Abstract Experiments were conducted with an electrodynamic levitation system to study the kinetics of droplet evaporation under chemically rich conditions. Single solution droplets of known composition (HNO3/H2O or H2SO4/HNO3/H2O) were introduced into an environmentally controlled cubic levitation cell. The gaseous environment was set intentionally out of equilibrium with the droplet properties, thus permitting the HNO3 mass accommodation coefficient to be determined. Measurements were performed at room temperature and various pressures (200–1000 hPa). Droplet sizes (initial radii in the range 12–26 μm) were measured versus time to high precision (±0.03 μm) via Mie scattering and compared with sizes computed by different models for mass and heat transfer in the transition regime.
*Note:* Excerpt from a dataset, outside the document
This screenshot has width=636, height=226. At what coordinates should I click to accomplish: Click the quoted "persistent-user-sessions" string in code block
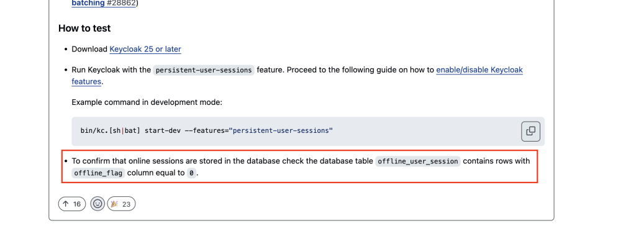tap(281, 130)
The best agreement between the theoretical calculations and experimental results was obtained for an HNO3 mass accommodation coefficient of 0.11 ± 0.03 at atmospheric pressure, 0.17 ± 0.05 at 500 hPa, and 0.33 ± 0.08 at 200 hPa. The determination of the mass accommodation coefficient was not sensitive to the transport model used. The results show that droplet evaporation is strongly limited by HNO3 and occurs in two stages, one characterized by rapid H2O mass transfer and the other by HNO3 mass transfer. The presence of a nonvolatile solute (SO2−4) affects the activities of the volatile components (HNO3 and H2O) and prevents complete evaporation of the solution droplets. These findings validate recent attempts to include the effects of soluble trace gases in cloud models, as long as suitable model parameters are used.